Rust instruction: FizzBuzz

To a relative newcomer, FizzBuzz seems like far too simple a problem to bother writing about. Yet there seems to be an endless stream of content dedicated to this problem. It is something that is brought up in many of Kevlin Henney's talks. The reason is simple. It is a distilled version of a problem that occurs in many programming situations; a mismatch between the tools given to the programmer and an accurate model of the problem space. Simply put, structures and objects do not represent the concept of Fizz and Buzz accurately.

Introduction

The problem is a game that is used as an interview question in some if not to say many interviews. It is a simple-enough question so that a child can produce an answer to it. Coding it up lends itself to a simple brute-force solution, and as the aforementioned Kevlin Henney points out, is often a consequence of programmers being unable to binary search.

You are asked to produce a list of numbers. You replace numbers divisible by 3 with Fizz and numbers divisible by 5 with Buzz. If two apply at the same time, i.e. the number is divisible by 15 – you call it FizzBuzz.

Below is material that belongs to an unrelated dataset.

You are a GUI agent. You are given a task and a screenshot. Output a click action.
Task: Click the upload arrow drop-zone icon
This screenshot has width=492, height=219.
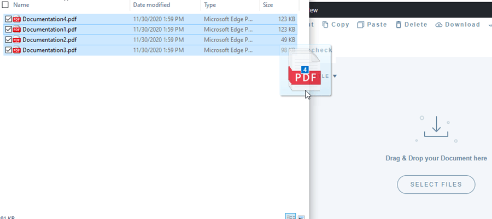(436, 128)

This sort of description lends itself to an easy implementation:

  pub fn fizz_buzz(upper_bound: usize) {
      for num in 0..upper_bound {
	  if num % 3 == 0 {
	      print!("Fizz");
	  } else if num % 5 == 0 {
	      print!("Buzz");
	  } else if num % 15 == 0 {
	      print!("FizzBuzz");
	  } else {
	      print!("{num}");
	  }
	  println!()
      }
  }

One may wonder why, if anything, why do we discuss this problem, if it can be solved that easily. Well, the solution has a number of problems. Those problems are not reflected in the problem specification as it is now, but as is often the case in real software engineering, the problem specification is malleable. The customer might choose something else. The programmer may need to make cuts to make a deadline. The original specification was mathematically inconsistent, and the cryptographic library implementing this has to be adjusted for the new understanding. The number of possible situations is vast.

So how can the specification of a problem such as Fizz Buzz be adjusted? One common option is that the number of rules is not fixed. There could be more funny words associated to divisibility with ever more divisors. We may need to think about the efficiency of this, and we may also need to decouple the input from the output.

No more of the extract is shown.